Constitutional patriotism
In Germany, Jürgen has habermas and others instead advocated for so-called constitutional patriotism: Regardless of tradition and ethnicity, a country's citizens can be united in support for a modern, democratic rule of law. That is to say, the nation-state social contract serves to realize universally valid norms for interpersonal intercourse. In Germany as much as in Norway, the current constitution can therefore be something the citizens have good reasons to celebrate.
Nevertheless, it can be argued that this type patriotism becomes too 'thin'. Or is it nothing more than the UN's declaration of human rights that we celebrate on Constitution Day? Although the value base is universal, the cohesion around it in a nation-state also has its own value – which is strengthened through the awareness of how it came to be. Do we then have to choose between thin, rational values and thick, partly irrational traditions? I think this dilemma can be resolved through a non-traditionalist awareness of history.
Normative history
What we should celebrate and learn about in school and education is not all possible 'Norwegian'. Rather, it is the genesis of the modern Norway as a normative history with increasingly clear awareness of freedom, equality and human dignity. Among other things, it can be linked to the rise of political institutions, to 17 May, 1 May, 8 March, 7 June and other anniversaries, to the country's labor and women's movement as well as to important names in science, politics, art and literature.

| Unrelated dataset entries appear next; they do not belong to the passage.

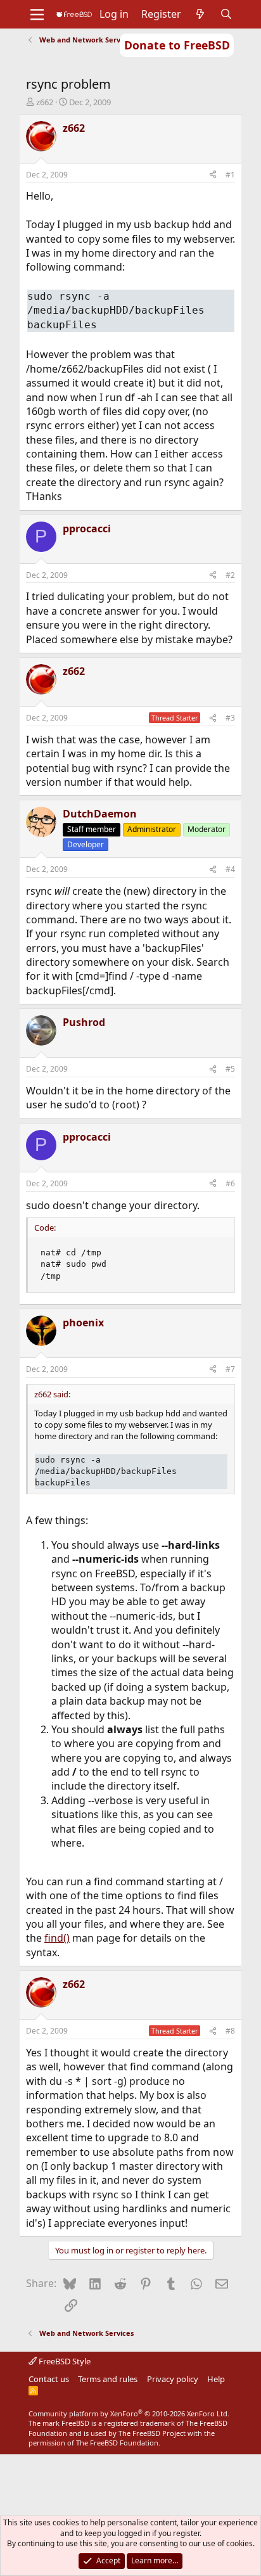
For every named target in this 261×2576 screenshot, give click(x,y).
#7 (230, 1369)
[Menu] (37, 14)
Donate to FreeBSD (177, 45)
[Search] (226, 14)
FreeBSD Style (64, 2361)
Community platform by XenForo (129, 2413)
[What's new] (200, 14)
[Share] (213, 175)
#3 (230, 717)
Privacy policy (172, 2379)
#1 (230, 174)
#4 (230, 869)
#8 (230, 2030)
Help (216, 2379)
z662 (44, 102)
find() (57, 1938)
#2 (230, 575)
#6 (230, 1183)
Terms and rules (107, 2379)
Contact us (49, 2379)
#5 (230, 1068)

The point is not that we should think for ourselves because Kant said so.
Much of the philosophical inspiration for this development can be found in John Locke, with Immanuel Kant and in other Enlightenment thinkers' confrontations both with tyrannical states and with collectivism in clan and honor cultures. There we also find answers to questions that naturally arise from the normative awareness of history.
To the extent that citizens are socialized into universal norms and values that are characterized by the Enlightenment, is that not as authoritarian as socialization into pre-modern, traditional thinking? Because in both cases isn't it a question of taking on board thoughts that others have thought? Or, as it was once argued in a religious debate: Lace is known for his maxim "Think for yourself!", but why is it more rational to make children and young people familiar with it than to tell them about God?

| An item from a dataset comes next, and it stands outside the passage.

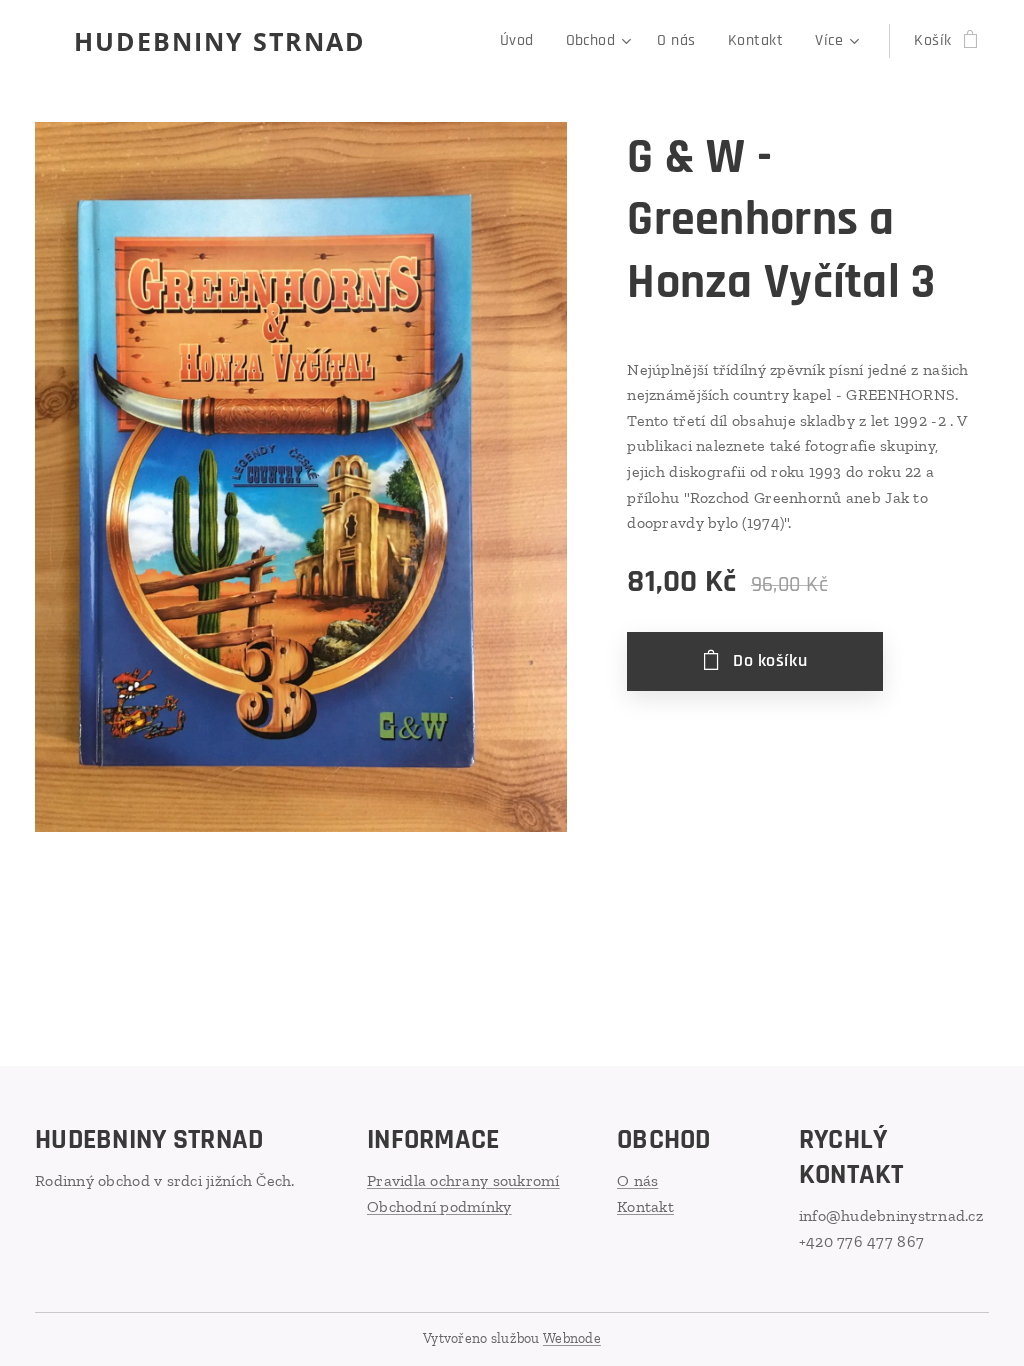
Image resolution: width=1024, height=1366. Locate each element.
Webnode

This objection is misconceived. The point is not that we should think for ourselves because Kant said so. It is that the formulation of the maxim contributes to an awareness of our own rational abilities – which we can use, among other things, to criticize Kant. In that way, the knowledge of what the Enlightenment tradition actually is thinkers have thought and done, a form of self-knowledge. The same may be the case with modern Norwegian politics history of creation. Becoming familiar with it can contribute to a deeper understanding of our common human ability to live together in a democratic state of law.